Сережа, или Серый, как называли его дружки-приятели по несчастью, совсем недано вышел из тюрьмы. И не имея где приклонить голову, быстро "социализировался"возле универмага. Кто-то из приятелей-забулдыг, может тот же Олигарх, пустили его на постой. И пошло-поехало…

– Да, купель, – подтвердил старик, кивая головой.

Рядились недолго:

– Чо ставишь?

– Три литра…

– Ну-у-у-у! – недовольно протянули подрядчики.

– А сколько?

– Четыре! Видишь, сколько нас?

– Три с половиной… По рукам?

– По рукам! – мужики по очереди обменялись с Николаичем крепкими рукопожатиями.

– Жду в церкви после обеда. Возьмем инструмент и на речку.

– Лады! Заметано!

Уже собирались расходиться, как старика дернули за рукав. Он оглянулся. Шевеля беззубым ртом, мужичок по кличке Чика запел молитвенным голосом:

– Николаич, Христа ради, кинь тыщонку на хавчик! Не дай душам грешным пропасть! Во имя Отца и Сына…

Все расхохотались. Николаич полез в карман, вытащил кошелек и протянул мужикам несколько купюр.

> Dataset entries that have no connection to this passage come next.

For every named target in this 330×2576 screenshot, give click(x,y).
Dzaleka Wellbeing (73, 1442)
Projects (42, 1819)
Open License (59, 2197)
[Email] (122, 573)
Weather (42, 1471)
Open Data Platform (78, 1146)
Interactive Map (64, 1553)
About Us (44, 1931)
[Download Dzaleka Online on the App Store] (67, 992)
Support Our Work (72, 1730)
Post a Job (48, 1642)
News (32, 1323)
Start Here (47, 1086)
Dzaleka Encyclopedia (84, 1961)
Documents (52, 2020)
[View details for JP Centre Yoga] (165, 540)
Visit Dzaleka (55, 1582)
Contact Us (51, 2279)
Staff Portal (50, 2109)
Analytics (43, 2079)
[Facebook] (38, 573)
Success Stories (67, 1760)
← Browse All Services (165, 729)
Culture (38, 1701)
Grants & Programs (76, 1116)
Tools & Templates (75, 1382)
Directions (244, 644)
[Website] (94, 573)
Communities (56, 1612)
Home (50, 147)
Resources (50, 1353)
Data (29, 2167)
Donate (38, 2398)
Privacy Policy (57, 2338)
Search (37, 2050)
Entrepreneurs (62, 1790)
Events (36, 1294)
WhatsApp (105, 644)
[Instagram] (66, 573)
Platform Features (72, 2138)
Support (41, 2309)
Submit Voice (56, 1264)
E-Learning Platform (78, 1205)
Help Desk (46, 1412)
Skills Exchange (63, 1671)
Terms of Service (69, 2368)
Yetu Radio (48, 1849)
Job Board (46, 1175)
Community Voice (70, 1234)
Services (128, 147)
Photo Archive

– О-о! – воскликнули довольные "стрелки".

– Вы уж не подведите! – попросил алтарник.

– Падлами будем! Зуб даем!

Николаич поднял руку, выражая этим жестом доверие, и ушел.

Чтобы продолжить обустройство купели он пошел дальше выверенным за много лет путем. Каждый год алтарник обивал пороги тех организаций, что чудом уцелели в селе и имели хоть какой-то трактор. Но с некоторых пор делал это не с пустыми руками. Задолго до праздника Крещения старик откладывал со своей пенсии-минималки, незаметно для жены. Чтобы та не бунтовала. Так накапливалась нужная сумма. Деньги небольшие, но они пробивали решение вопроса, как таран картонную стену.

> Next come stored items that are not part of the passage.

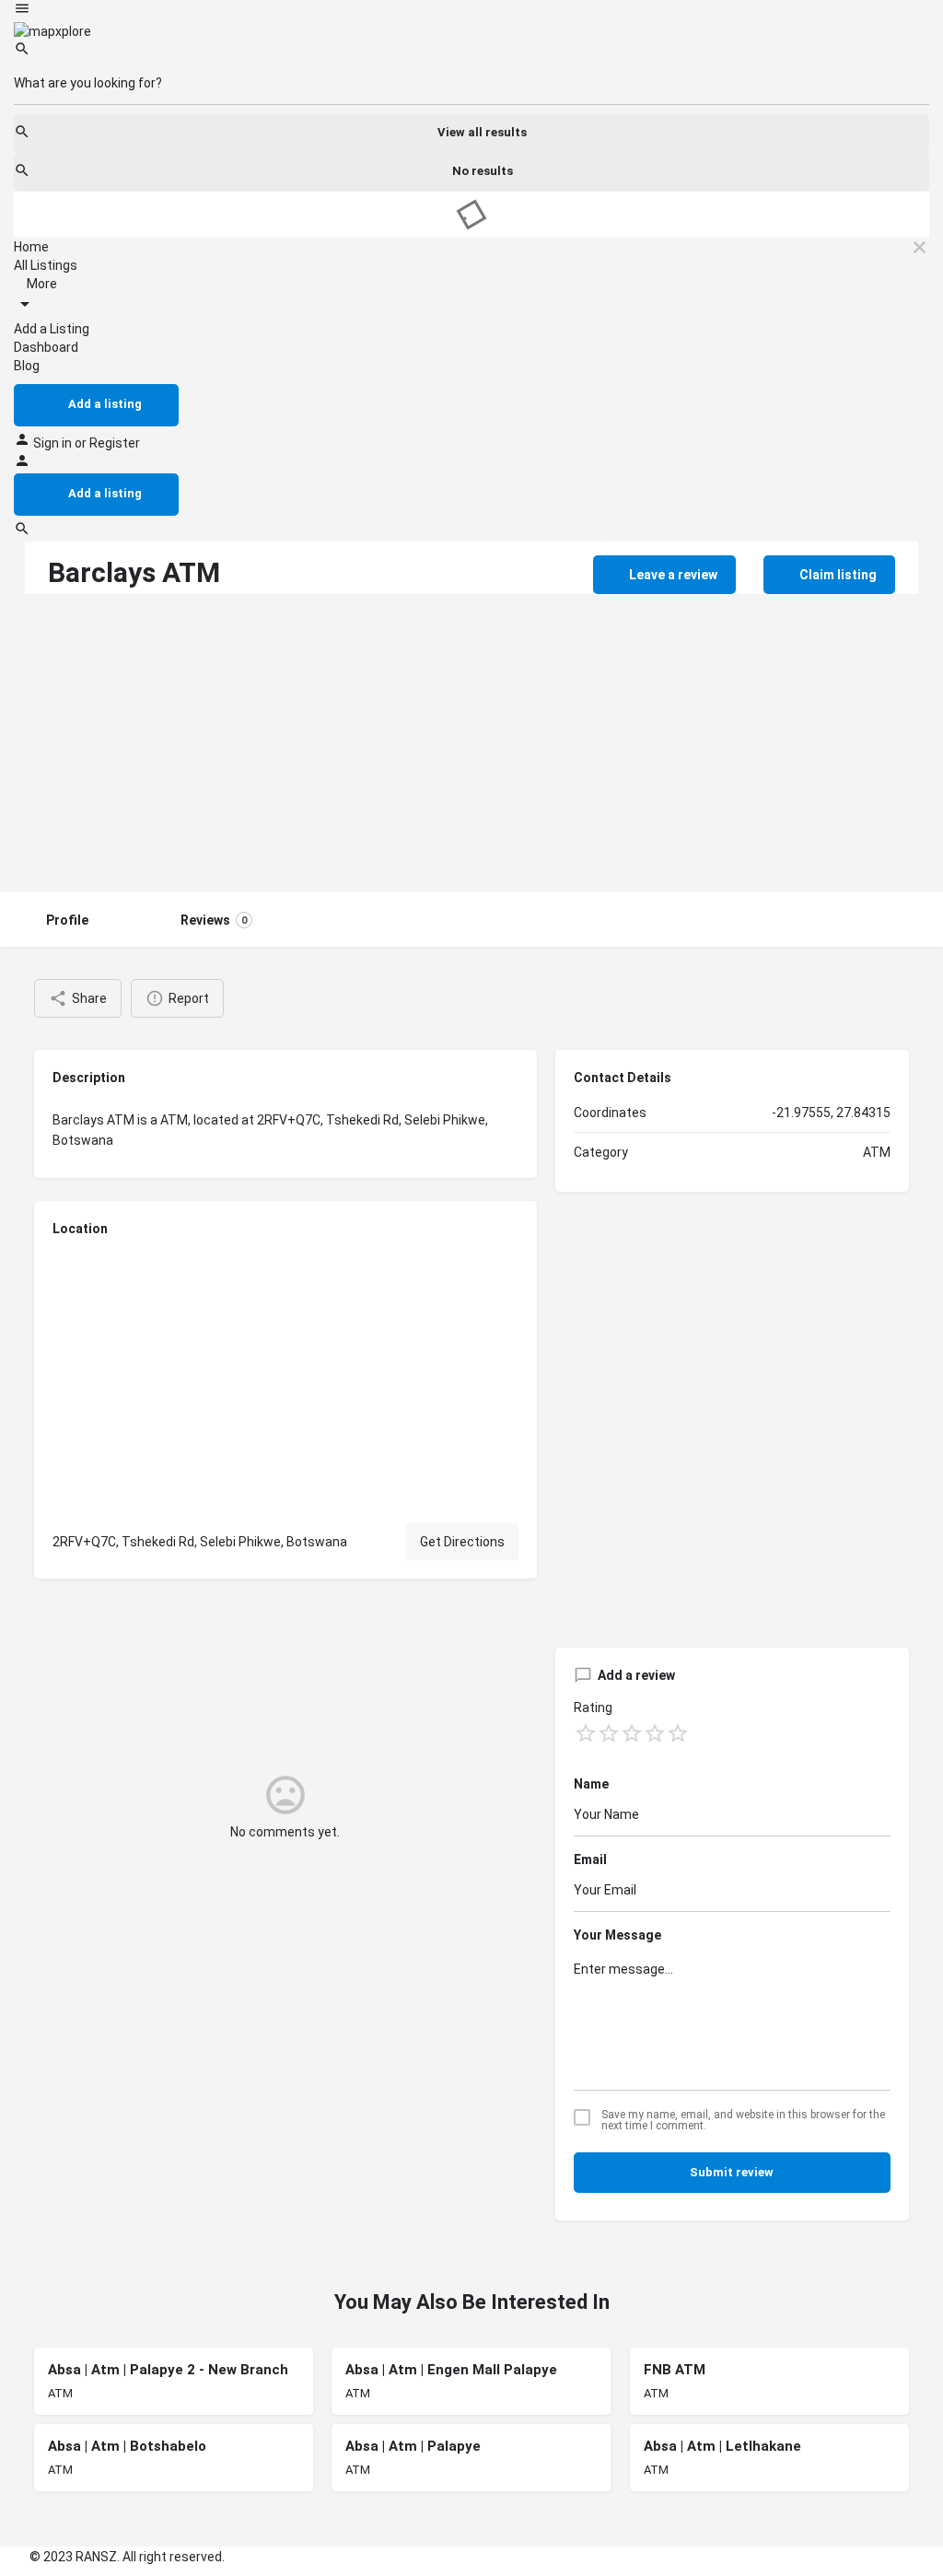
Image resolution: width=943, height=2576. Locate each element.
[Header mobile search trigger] (22, 532)
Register (114, 443)
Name (591, 1784)
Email (590, 1859)
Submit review (732, 2172)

Первые годы церковной жизни Николаич просто приходил и просил, просил… Но алтарника старались избегать. При его появлении на СТО или в электросетевом предприятии мужики незаметно исчезали, ссылаясь на кучу неотложных дел. А однажды в лесхозе он просидел в приемной директора больше трех часов. И хотя никто не входил и не выходил из кабинета, начальник был неприступен, как гарнизон осажденной крепости. Он упорно не принимал старика, потому что знал цель визита надоевшего церковного ходока.

Старому человеку было больно от унижения, которому его подвергли. Но он смиренно осаждал неприступную толстую дверь, обитую холодным дерматином.

Недовольная секретарша поминутно сновала туда-сюда, из кабинета и обратно. Наконец с кислым выражением лица бросила:

– Проходите.

Начальник лесхоза с таким же выражением выкинул белый флаг и дал на один час трактор для расчистки снега.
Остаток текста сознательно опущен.